-- Dataset entries --
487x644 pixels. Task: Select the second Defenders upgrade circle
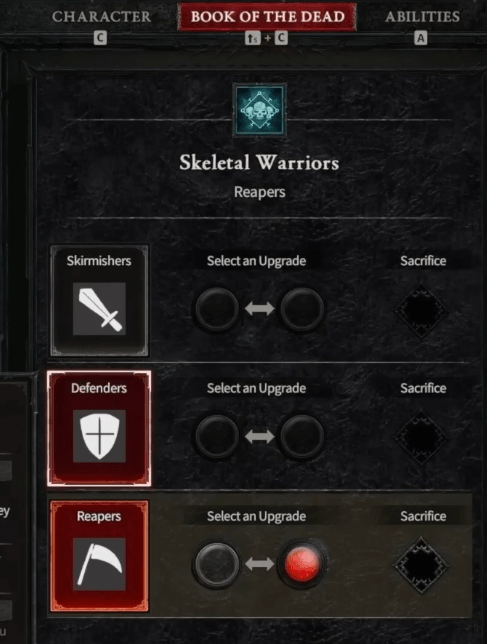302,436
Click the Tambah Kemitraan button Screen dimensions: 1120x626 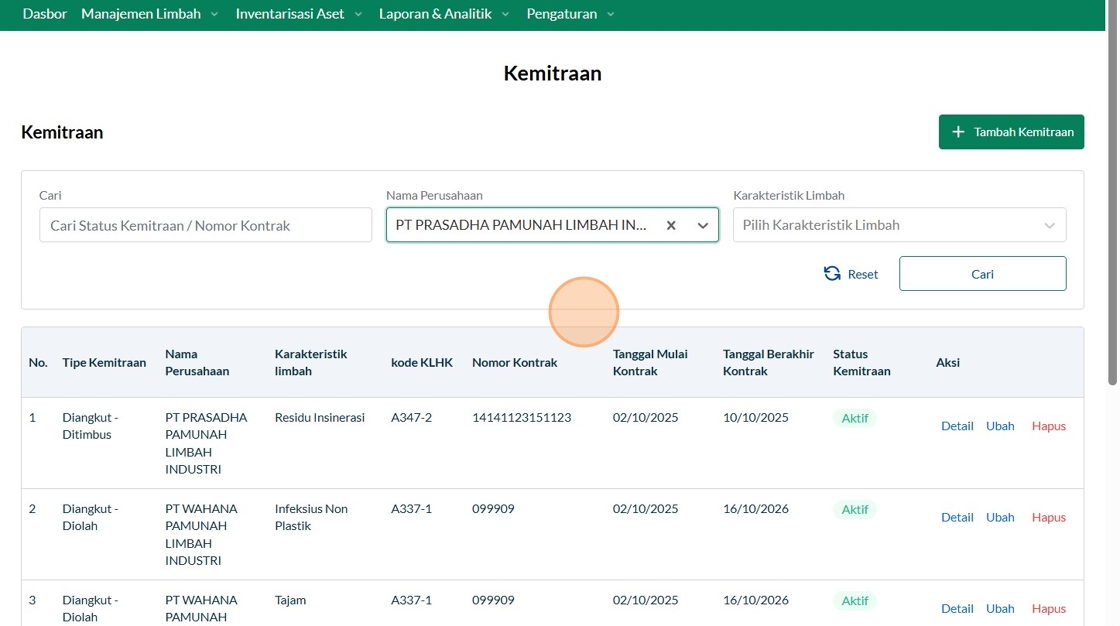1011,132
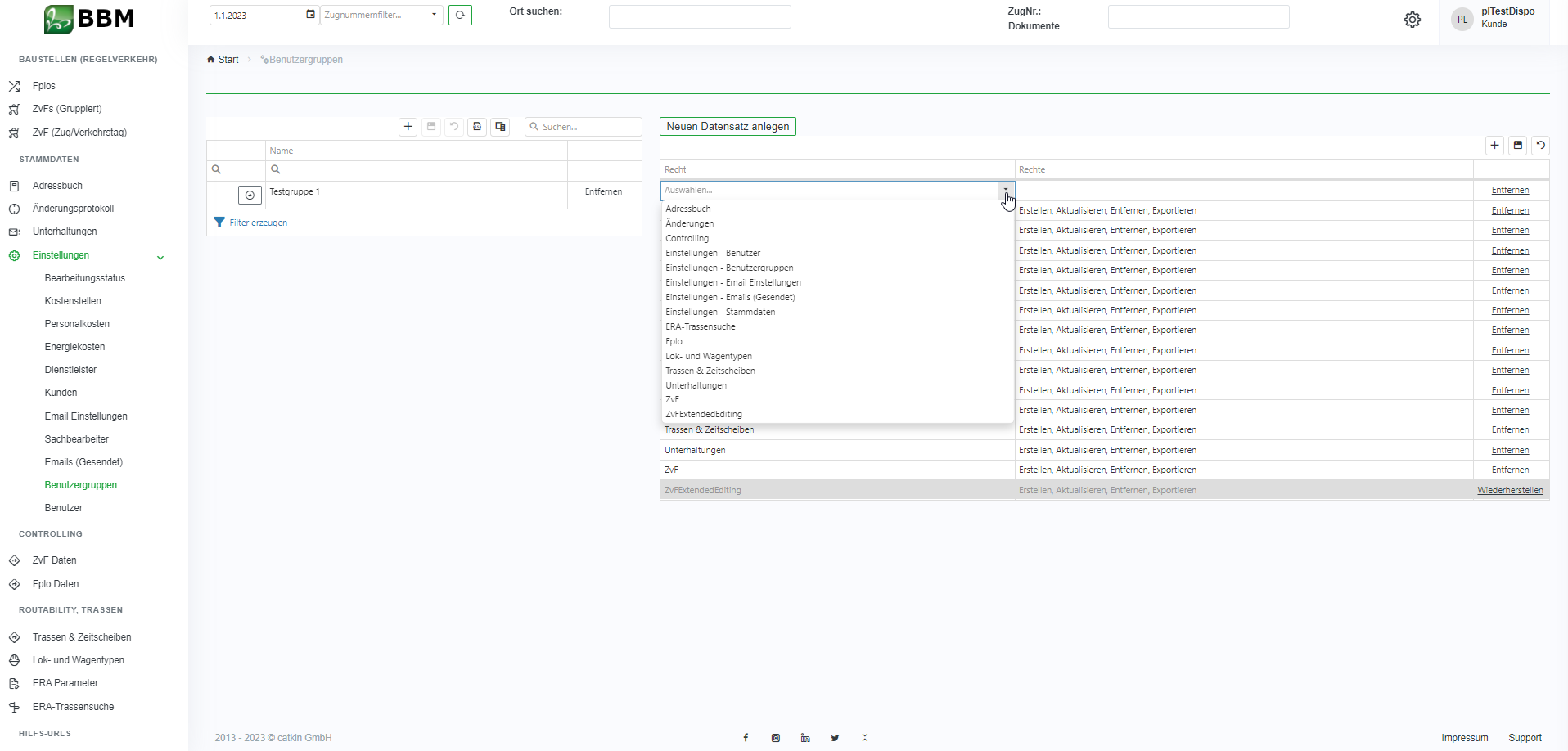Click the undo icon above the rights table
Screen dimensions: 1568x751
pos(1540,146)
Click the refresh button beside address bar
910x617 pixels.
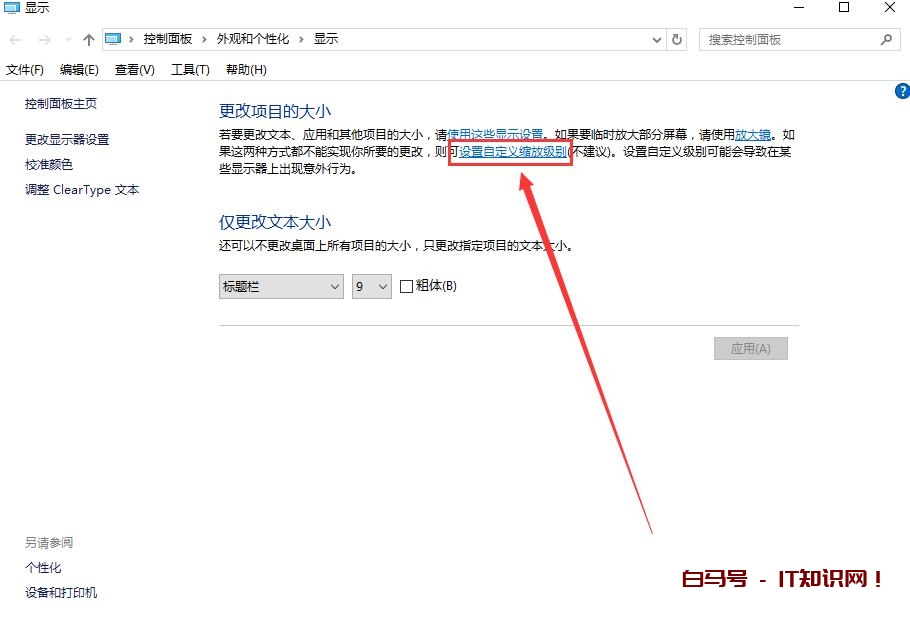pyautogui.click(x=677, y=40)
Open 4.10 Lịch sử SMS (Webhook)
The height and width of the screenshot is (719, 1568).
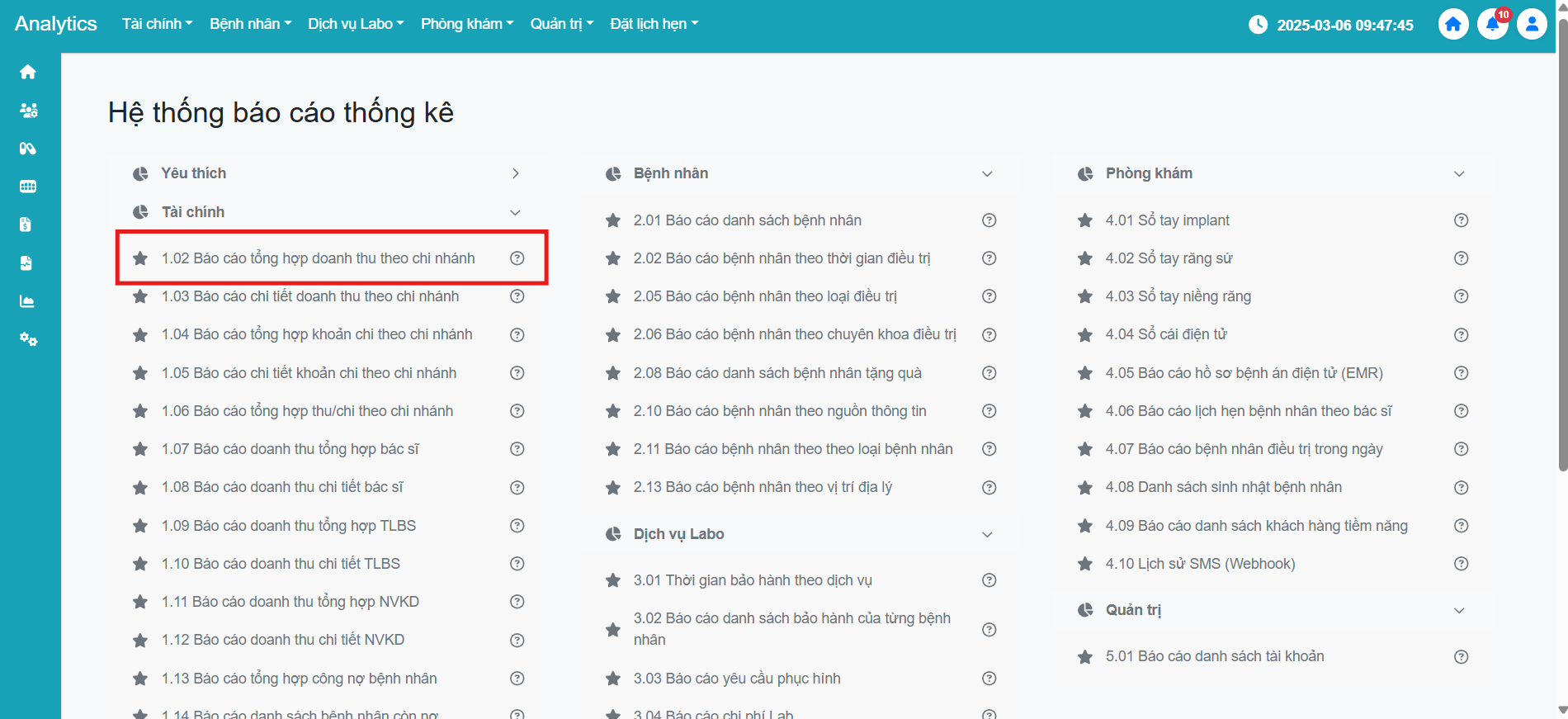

-- Exercise requirements --
Your task is to retype the lines running from the one that contains "Open 4.10 Lịch sử SMS (Webhook)" through the end of the records, and nothing else. Pictures are not part of the copy.

-- Reply --
Open 4.10 Lịch sử SMS (Webhook)
The height and width of the screenshot is (719, 1568).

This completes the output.